How long to treat varies with the severity of the otitis. Otitis externa with no chronic changes and no middle ear involvement may resolve in several weeks with topical therapy alone. More severe cases will require topical and systemic therapy for 2-4 weeks. If proliferative change or otitis media is present, one month or longer may be required to resolve the infection. Culture and sensitivity testing should be repeated if improvement is not being seen or if initial improvement is followed by worsening.

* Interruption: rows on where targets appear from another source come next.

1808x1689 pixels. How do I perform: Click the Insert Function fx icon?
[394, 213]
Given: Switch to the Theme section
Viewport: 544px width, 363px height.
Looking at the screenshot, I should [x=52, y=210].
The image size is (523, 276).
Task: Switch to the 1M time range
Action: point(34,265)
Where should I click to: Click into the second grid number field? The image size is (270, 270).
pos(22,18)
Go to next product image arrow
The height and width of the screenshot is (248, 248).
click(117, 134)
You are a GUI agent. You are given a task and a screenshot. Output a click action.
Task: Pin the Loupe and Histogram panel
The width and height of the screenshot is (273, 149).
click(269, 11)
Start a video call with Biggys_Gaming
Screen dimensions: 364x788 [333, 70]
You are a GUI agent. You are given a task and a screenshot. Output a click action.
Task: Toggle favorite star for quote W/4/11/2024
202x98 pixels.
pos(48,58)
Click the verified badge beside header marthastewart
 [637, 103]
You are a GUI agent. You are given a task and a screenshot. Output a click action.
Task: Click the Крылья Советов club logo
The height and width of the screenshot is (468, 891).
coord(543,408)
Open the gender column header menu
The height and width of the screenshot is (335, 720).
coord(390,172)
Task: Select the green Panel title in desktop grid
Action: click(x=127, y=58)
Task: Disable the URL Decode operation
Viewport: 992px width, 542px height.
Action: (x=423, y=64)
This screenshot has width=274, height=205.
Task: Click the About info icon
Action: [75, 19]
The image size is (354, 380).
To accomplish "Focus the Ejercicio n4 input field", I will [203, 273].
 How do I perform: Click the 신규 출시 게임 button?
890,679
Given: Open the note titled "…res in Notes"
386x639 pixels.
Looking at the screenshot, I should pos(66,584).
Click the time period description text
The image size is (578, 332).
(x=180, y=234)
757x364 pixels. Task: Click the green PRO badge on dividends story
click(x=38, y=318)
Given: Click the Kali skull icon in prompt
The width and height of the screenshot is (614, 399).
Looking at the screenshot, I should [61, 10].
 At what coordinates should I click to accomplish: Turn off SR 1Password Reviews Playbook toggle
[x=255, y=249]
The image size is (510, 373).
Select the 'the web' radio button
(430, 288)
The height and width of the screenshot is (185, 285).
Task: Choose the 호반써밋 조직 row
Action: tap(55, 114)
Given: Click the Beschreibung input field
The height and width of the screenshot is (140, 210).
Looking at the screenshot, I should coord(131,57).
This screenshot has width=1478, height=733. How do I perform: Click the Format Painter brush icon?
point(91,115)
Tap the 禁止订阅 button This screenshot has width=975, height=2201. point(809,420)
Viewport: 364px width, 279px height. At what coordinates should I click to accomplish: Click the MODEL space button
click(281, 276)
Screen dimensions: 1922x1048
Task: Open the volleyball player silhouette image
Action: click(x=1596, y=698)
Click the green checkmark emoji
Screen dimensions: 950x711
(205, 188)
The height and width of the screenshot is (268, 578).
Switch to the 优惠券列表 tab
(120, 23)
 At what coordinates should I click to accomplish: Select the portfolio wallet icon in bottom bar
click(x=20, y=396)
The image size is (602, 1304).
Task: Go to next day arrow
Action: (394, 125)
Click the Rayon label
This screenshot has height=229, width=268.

Once the infection has resolved, the health of the ear should be maintained with anti-inflammatory topical therapy, acidifying/drying therapy, and routine cleaning. Any underlying predisposing and primary factors should be controlled as much as possible. Bur-otic HC®, Borofair® (domeboro's solution with acetic acid), Malacetic® (boric acid, acetic acid), Epi-otic advanced®, and other products should be applied 1-3 times a week as needed. If continued anti-inflammatory therapy is needed, hydrocortisone or fluocinolone (Synotic®) may be needed 1-3 times weekly.